Кстати, миграционные карты — это стратегическая информация. У американцев в 1970-е на Филиппинах была военно-морская база, где учёные занимались как раз составлением карт миграционных маршрутов птиц востока СССР. По этой истории даже художественный фильм сняли — «Комитет девятнадцати». Я держал в руках результат их работы — толстый атлас с подробными картами, составленный под руководством профессора МакЛюра по итогам кольцевания 3,5 миллионов птиц. Замечу, что в 1980-е годы даже простые топографические карты могли быть либо для служебного пользования, либо под грифом секретно.

Позже работы по изучению миграций на территории России проводились в самом её подбрюшье — в Монголии. Монгольские орнитологи работают сегодня благодаря финансированию США. Возможности у них такие, что нам и не снились. Они кольцуют ошейниками с микродатчиком, слежение за которым осуществляется через спутник. При таком методе не нужно отлавливать тысячи птиц, вполне достаточно, например, 150. В любой момент можно посмотреть, где находится каждая из птиц и что с ней происходит. Но один такой ошейник стоит около 3 000 долларов. Снова всё упирается в финансирование.

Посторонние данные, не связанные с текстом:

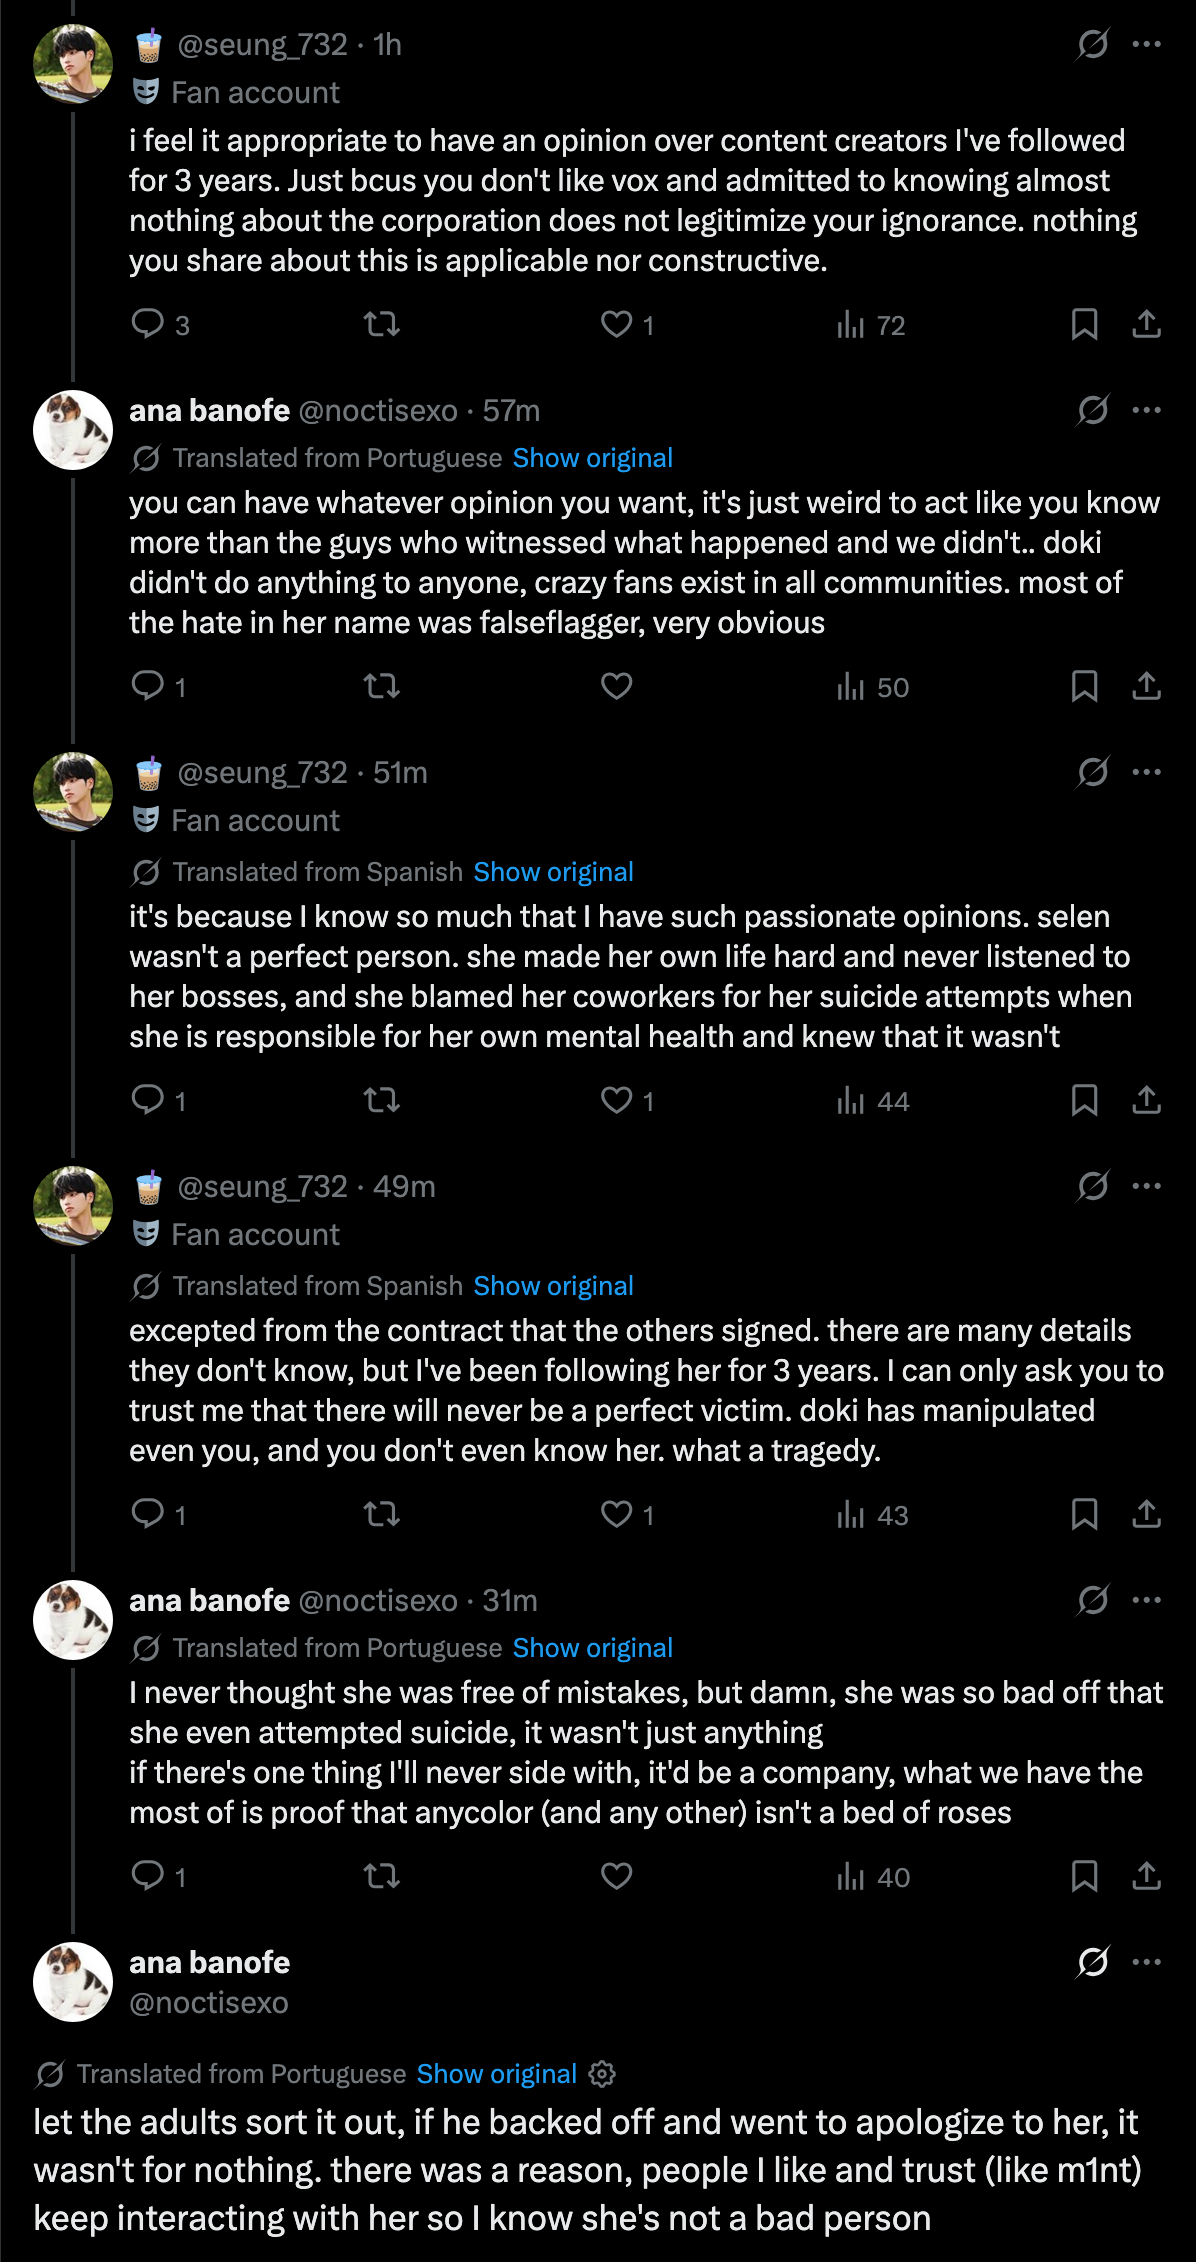
Task: Like ana banofe's 57m post
Action: [x=616, y=686]
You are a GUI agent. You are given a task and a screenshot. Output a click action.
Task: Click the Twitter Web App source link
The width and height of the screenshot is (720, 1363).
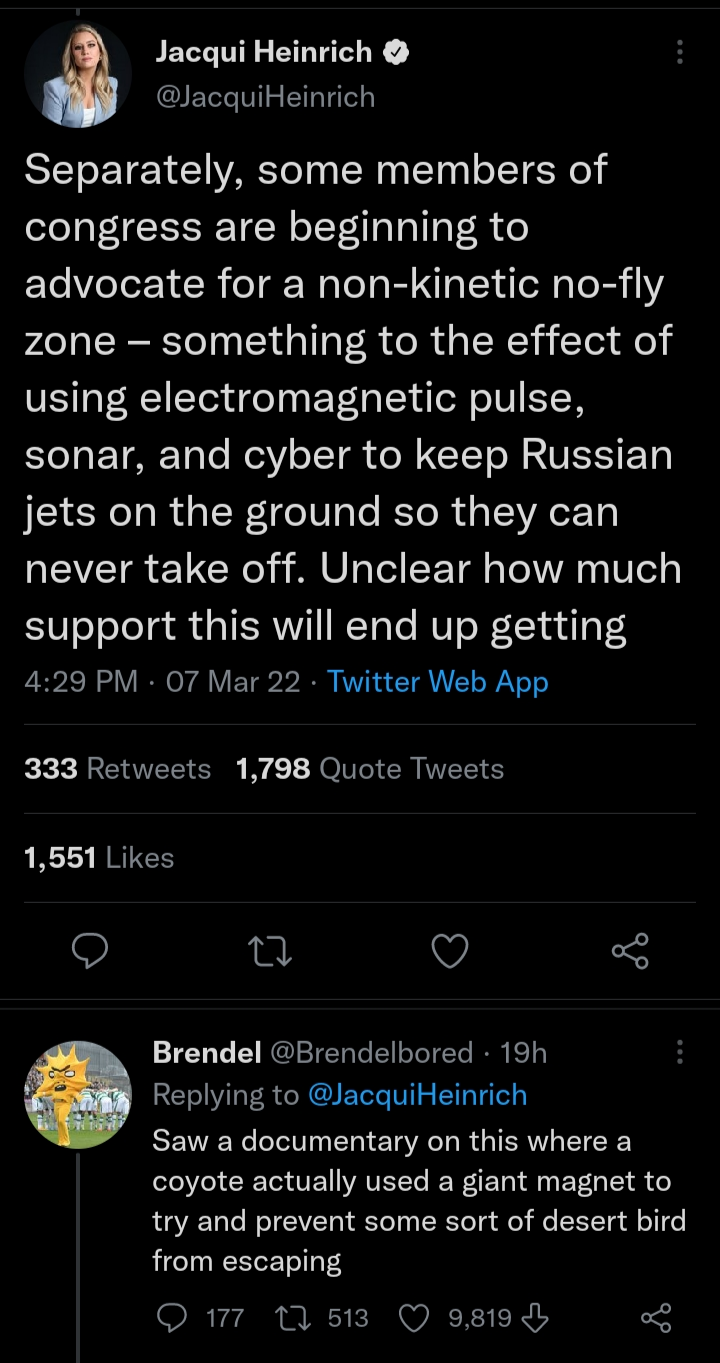click(438, 681)
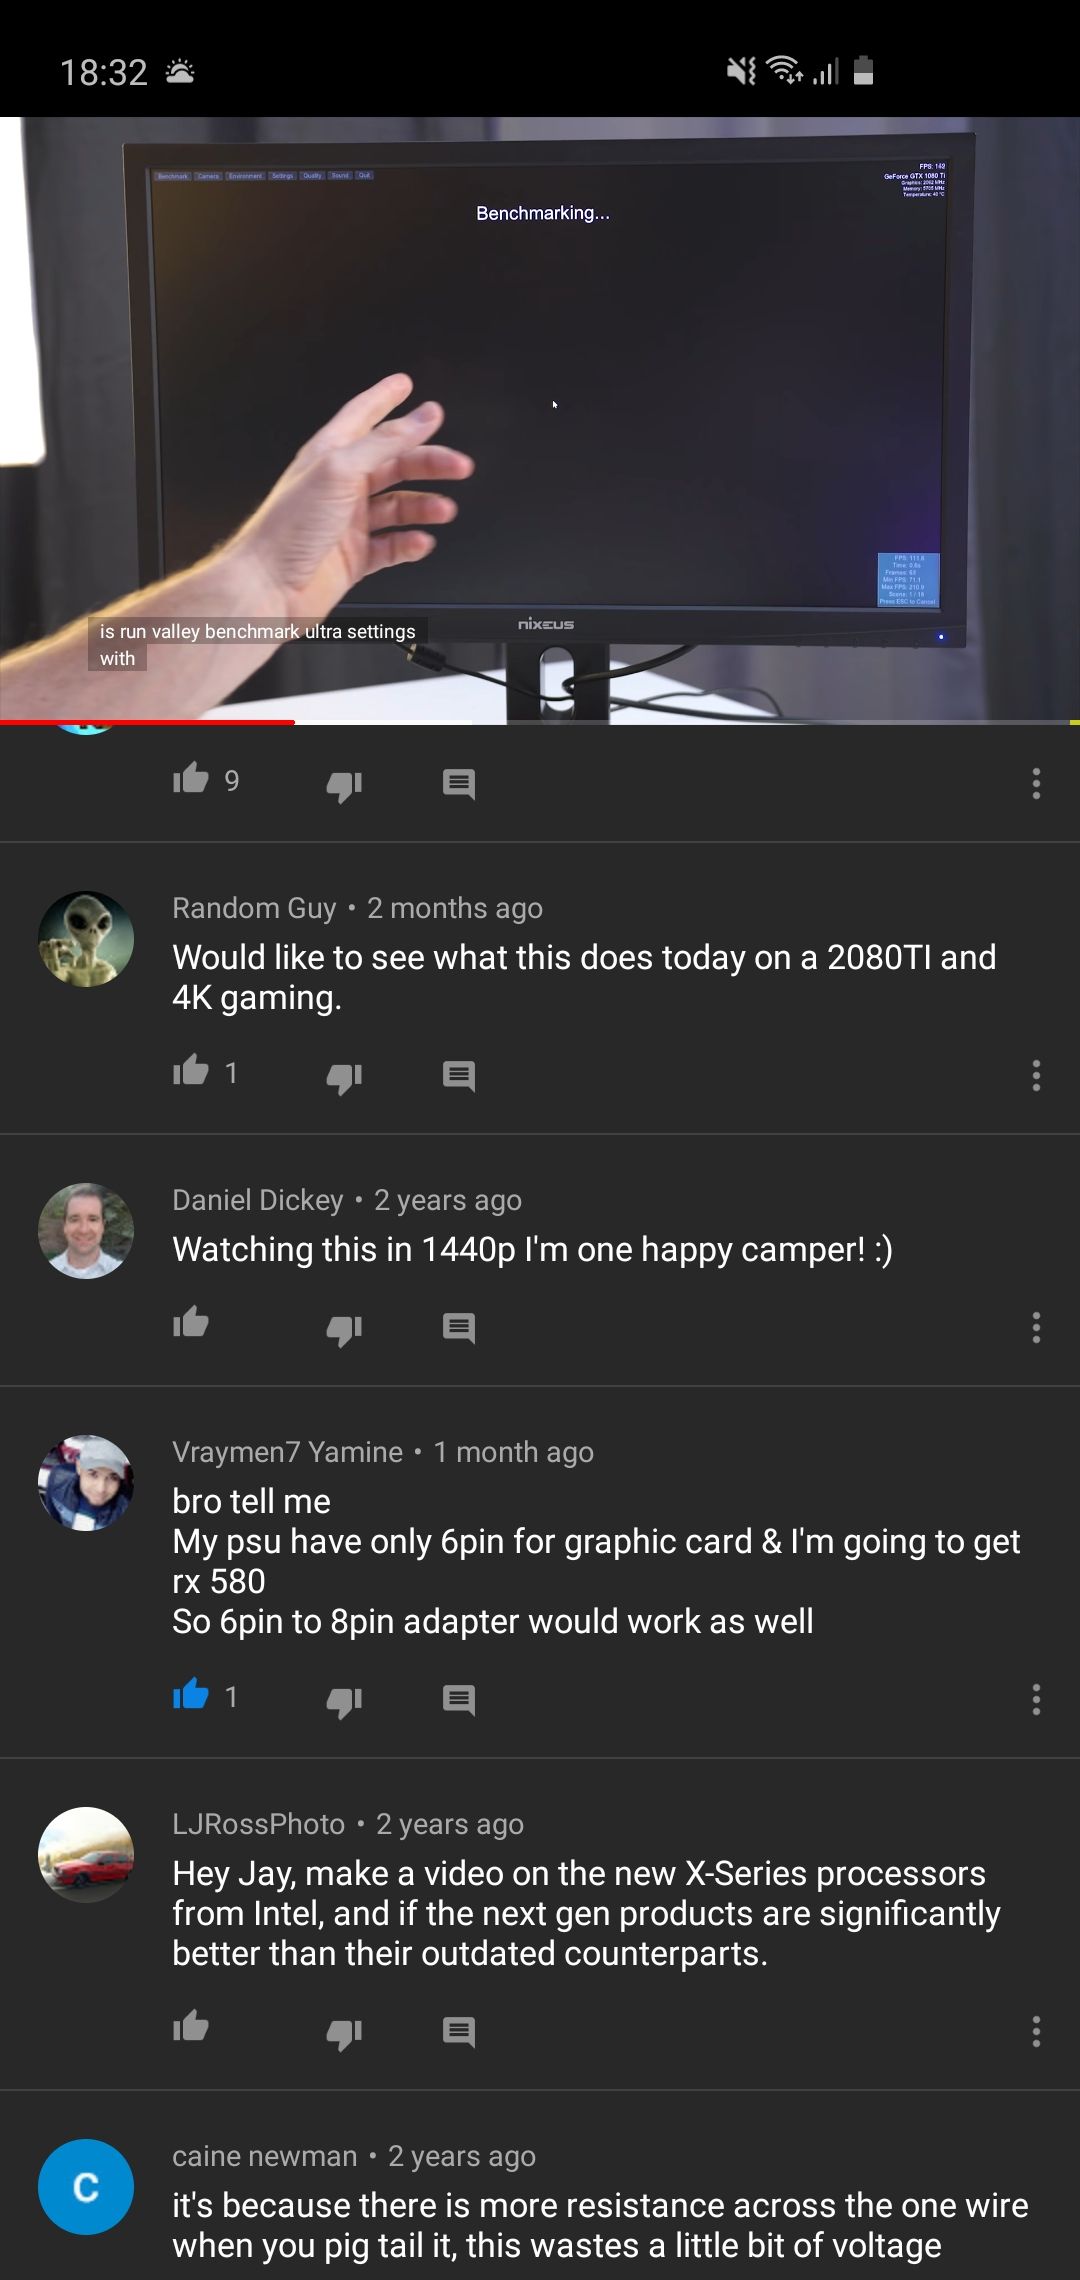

21 августа прошло совещание по проблеме биологического разнообразия. Его проводили Дмитрий МЕДВЕДЕВ и министр природных ресурсов и экологии России Сергей ДОНСКОЙ. Приоритетной государственной политикой в области экологии определено сохранение редких исчезающих видов животных. Надеюсь, будут предприняты какие-то действия и конкретные шаги.

Правительство края раз в десять лет делает переиздание Красной книги Красноярского края, вносит туда обновления. В последнем издании 2012 года у 40% птиц из этой книги не определён даже статус их редкости. То есть сегодня никто точно не знает, сколько этих птиц осталось в природе. К сожалению, слова «сохранение биологического разнообразия» всё чаще превращаются лишь в популярный слоган, не более того.

— А сколько учёных-зоологов сегодня в нашем регионе?

— От Кызыла до Норильска осталось 6 докторов наук, и большинству уже за 70. А молодёжь набрать не
можем.

— Нет желающих?

— Нет мест. В этом году в аспирантуру на 8 направлений по биологическим наукам было выделено всего 6 мест. На край, где такие природные ресурсы!.. Но это уже отдельная тема.